A great deal of our income is from dividend-paying stocks, so we'll be riding it out. :D

I have a big stake in a dividend mutual fund and a handful of dividend paying ticks in a separate account. But again, time is critical and dividends are fading in some companies. Hopefully, others will not follow suit.
 
returns will likely be more subdued after the big run up but things are still very positive looking .

don't fall in to a false sense of confidence because you are getting a dividend . a dividend is no different than you selling equal dollars from your portfolio . down is just as down and it is only total return that counts.

dividends are not like interest and go on top of principal; . dividends are a sale of a piece of your share value which they hand back to you . there is a big difference between interest and dividends in that respect .

have 100k invested in a bank and 5% interest leaves you with 105k .

100k in a dividend stock that pays out 5% leaves you with 5k in hand and 95k left compounding by the markets at the ring of the bell. if you reinvest the dividend you merely have your 100k back you had before the payout .

exchanges always have to reduce the value of your investment by the amount of the payout .

so don't think being down does not matter if you are getting a dividend , it sure does .
 
I have a big stake in a dividend mutual fund and a handful of dividend paying ticks in a separate account. But again, time is critical and dividends are fading in some companies. Hopefully, others will not follow suit.

C'est Moi and fmdog44, I also have dividend stocks and a dividend mutual fund.

I have learned a lot from mathjak107 posts but he is wrong about dividends. Dividends are a cash amount that shareholders receive per

each share owned. They don't affect the price of the stock.
 
100% incorrect .

finra rules mandate the investment is reduced in value by the same amount paid . if you have 100k invested the night before ex div and the div is 5% , then you have only 95k compounding at the open and 5k in pocket .


if you reinvest you have the markets working on the same 100k you had the night before , so see now you can learn even more .

you certainly can never pull millions out of a company and not have it effect what the next buyer will pay after a dividend , it would make no sense .

exchange rules mandate a set back automatically .



FINRA MANUAL :

5330. Adjustment of Orders

(a) A member holding an open order from a customer or another broker-dealer shall, prior to executing or permitting the order to be executed, reduce, increase, or adjust the price and/or number of shares of such order by an amount equal to the dividend, payment, or distribution on the day that the security is quoted ex-dividend, ex-rights, ex-distribution, or ex-interest, except where a cash dividend or distribution is less than one cent ($0.01)
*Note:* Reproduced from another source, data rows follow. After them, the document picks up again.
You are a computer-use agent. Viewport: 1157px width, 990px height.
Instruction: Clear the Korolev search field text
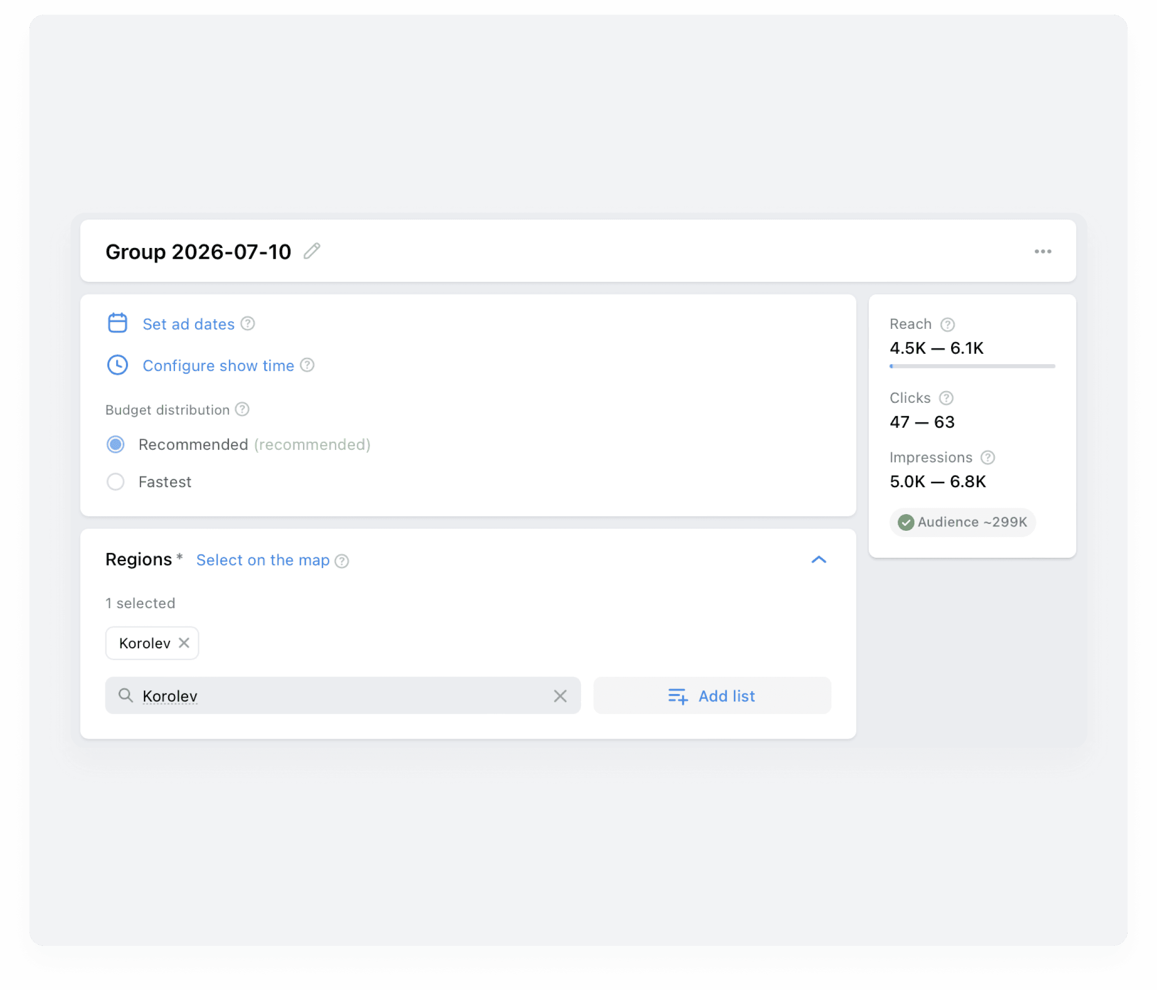point(560,696)
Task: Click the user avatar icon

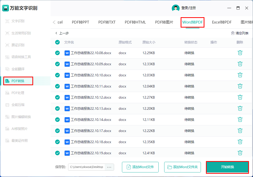Action: tap(176, 8)
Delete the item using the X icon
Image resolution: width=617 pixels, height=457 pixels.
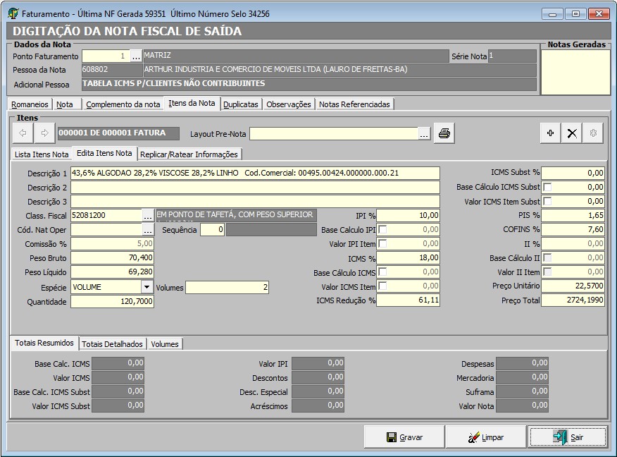pyautogui.click(x=572, y=133)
so now you learned something . they reduce the share price so now market action is on the balance less the dividend going forward .

the dividend is only them giving you back a piece of your share price . there is no magic here where all of a sudden you have 5% more in value . that is 100% incorrect if that is what you think .
 
returns will likely be more subdued after the big run up but things are still very positive looking .

don't fall in to a false sense of confidence because you are getting a dividend . a dividend is no different than you selling equal dollars from your portfolio . down is just as down and it is only total return that counts.

dividends are not like interest and go on top of principal; . dividends are a sale of a piece of your share value which they hand back to you . there is a big difference between interest and dividends in that respect .

have 100k invested in a bank and 5% interest leaves you with 105k .

100k in a dividend stock that pays out 5% leaves you with 5k in hand and 95k left compounding by the markets at the ring of the bell. if you reinvest the dividend you merely have your 100k back you had before the payout .

exchanges always have to reduce the value of your investment by the amount of the payout .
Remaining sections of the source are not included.